Rewrite the records below with "pixels" replaced by "px" everywhere and nothing else changed. Leave out the pictures.

Word and element location data
◆ ◆ ◆
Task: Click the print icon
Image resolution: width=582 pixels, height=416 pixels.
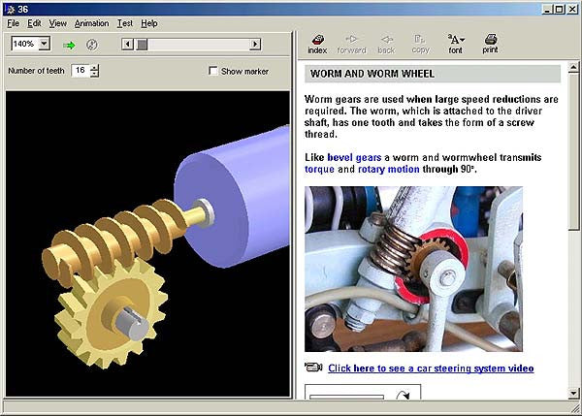Action: pyautogui.click(x=490, y=43)
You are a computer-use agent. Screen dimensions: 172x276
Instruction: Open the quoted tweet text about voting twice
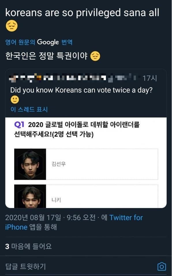[x=81, y=90]
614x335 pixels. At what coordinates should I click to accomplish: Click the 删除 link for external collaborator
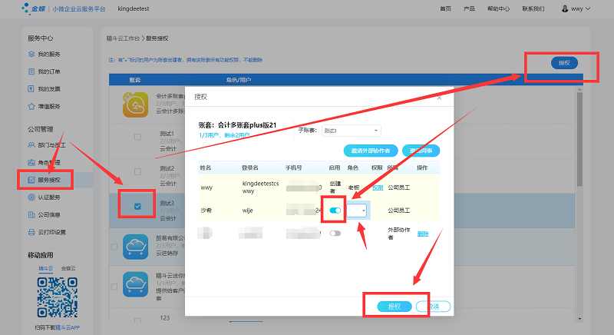423,233
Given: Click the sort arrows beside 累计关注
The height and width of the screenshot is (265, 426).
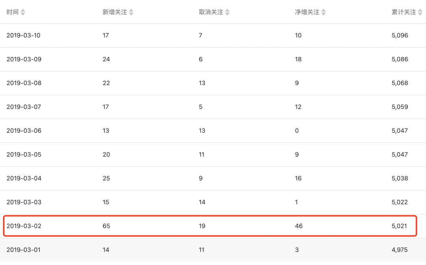Looking at the screenshot, I should point(420,12).
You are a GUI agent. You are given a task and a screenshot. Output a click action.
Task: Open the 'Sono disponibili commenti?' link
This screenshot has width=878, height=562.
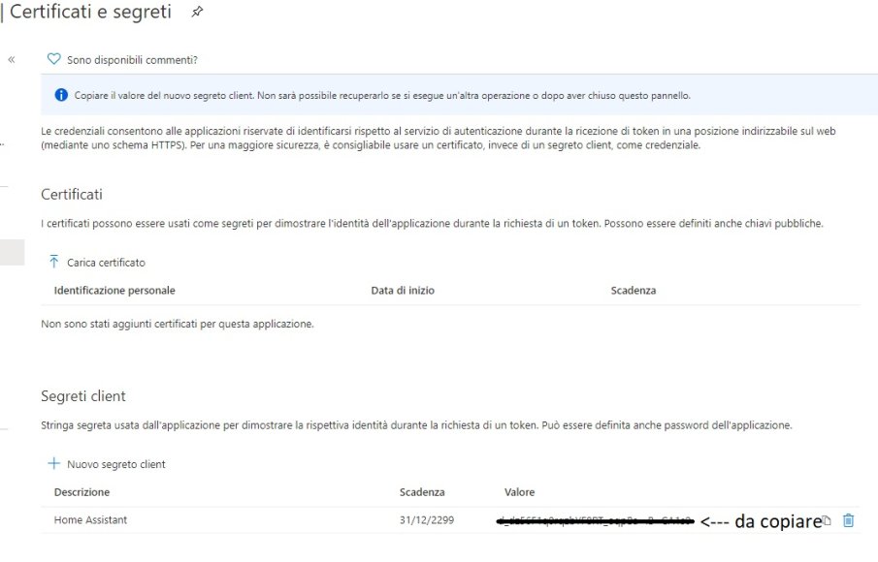point(132,60)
◆ ◆ ◆
EXERCISE SOLUTION -
Task: Click the print icon
Image resolution: width=582 px, height=416 px.
Action: pyautogui.click(x=490, y=43)
You are a computer-use agent. Screen dimensions: 172x276
Instruction: Open the quoted tweet text about voting twice
[x=81, y=90]
614x335 px. At what coordinates should I click to accomplish: Click the 删除 link for external collaborator
423,233
Given: Click the sort arrows beside 累计关注
The height and width of the screenshot is (265, 426).
Looking at the screenshot, I should point(420,12).
You are a GUI agent. You are given a task and a screenshot. Output a click action.
Task: Open the 'Sono disponibili commenti?' link
This screenshot has width=878, height=562.
point(132,60)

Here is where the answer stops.